The code looks very familiar. It is almost a copy from the Renderer_RasterizeTriangles function. The only difference here is that we only process triangles that intersect with the tile boundaries and we rasterize each triangle using the tile rectangle area. I think here I could only raster the triangle using its min and max points, and this will eliminate many useless calculations.

Another performance improvement here is to create a list of triangles that intersect each of the tiles upfront and then only iterate over those triangles that are inside the tile.

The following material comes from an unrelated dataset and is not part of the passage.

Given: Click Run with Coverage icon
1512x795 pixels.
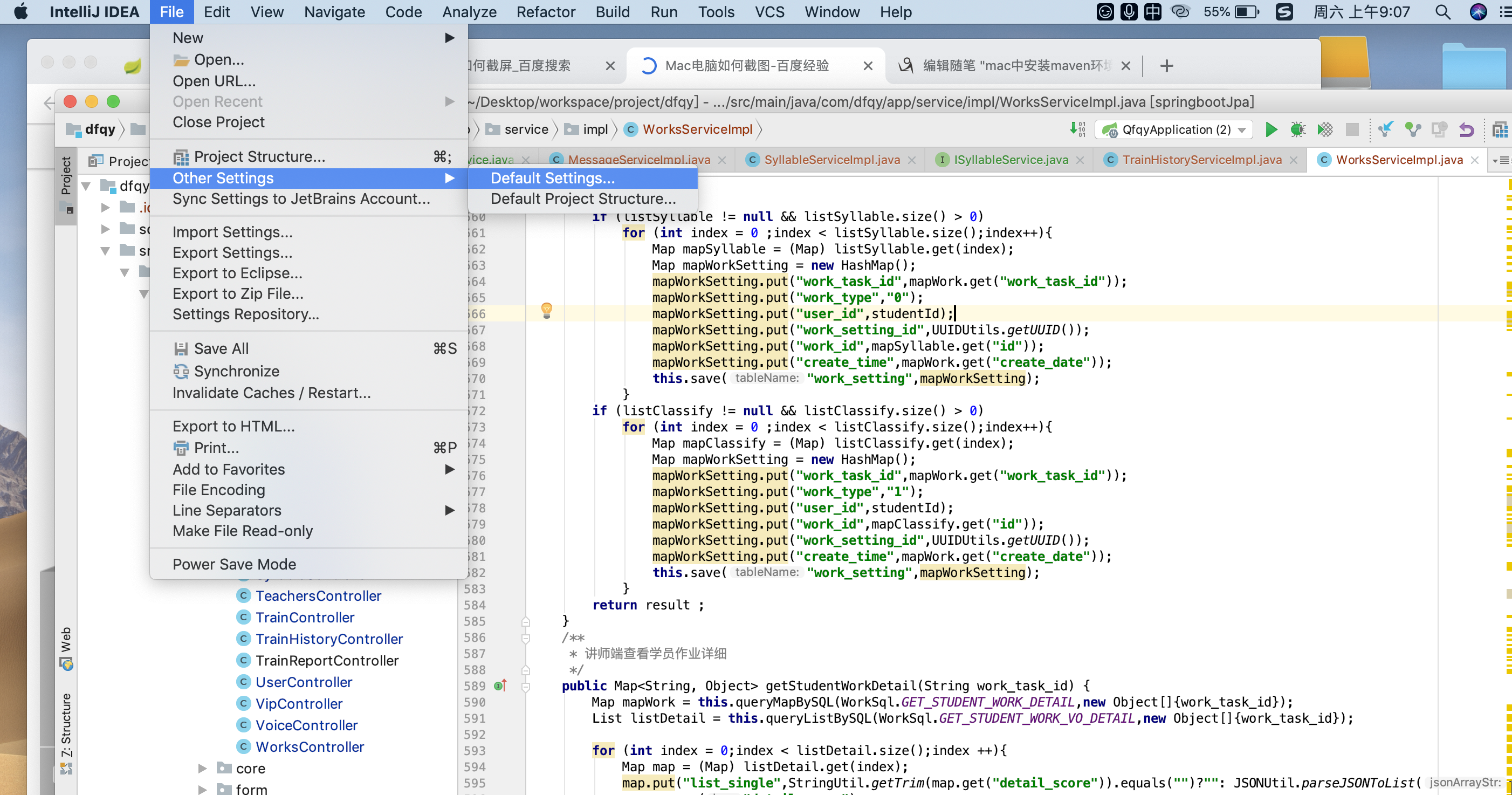Looking at the screenshot, I should point(1325,129).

This speeds up the rendering process quite a bit.

Let me now render multiple cubes:

Vec3 position = Vec3{0.0f, 0.0f, 0.0f};
Vec3 rotation = Vec3{0.0f, 0.0f, 0.0f};
Vec3 scale = Vec3{1.0f, 1.0f, 1.0f};
ColorRGBA color = ColorRGBA{1.0f, 0.5f, 0.31f};
Renderer_DrawCube(&gRenderer, position, rotation, scale, color);

position = Vec3{-1.0f, 0.0f, 0.0f};
scale = Vec3{0.5f, 0.5f, 0.5f};
color = ColorRGBA{1.0f, 0.0f, 0.0f};
Renderer_DrawCube(&gRenderer, position, rotation, scale, color);

position = Vec3{1.0f, 0.0f, 0.0f};
scale = Vec3{0.5f, 0.5f, 0.5f};
color = ColorRGBA{0.0f, 1.0f, 0.0f};
Renderer_DrawCube(&gRenderer, position, rotation, scale, color);

position = Vec3{0.0f, 1.0f, 0.0f};
scale = Vec3{0.5f, 0.5f, 0.5f};
color = ColorRGBA{0.0f, 0.0f, 1.0f};
Renderer_DrawCube(&gRenderer, position, rotation, scale, color);

Four cubes renderer with 800 by 600 resolution

Although, the rendering is smooth now, I can see how it lags when I get closer with the camera to the objects. The reason for this might be because as we get closer we have more fragments that need to be shaded. Additionally, the triangles intersect with more tiles and they are processed as well.

There might be more ways to improve the performance here but I won’t explore that in this guide.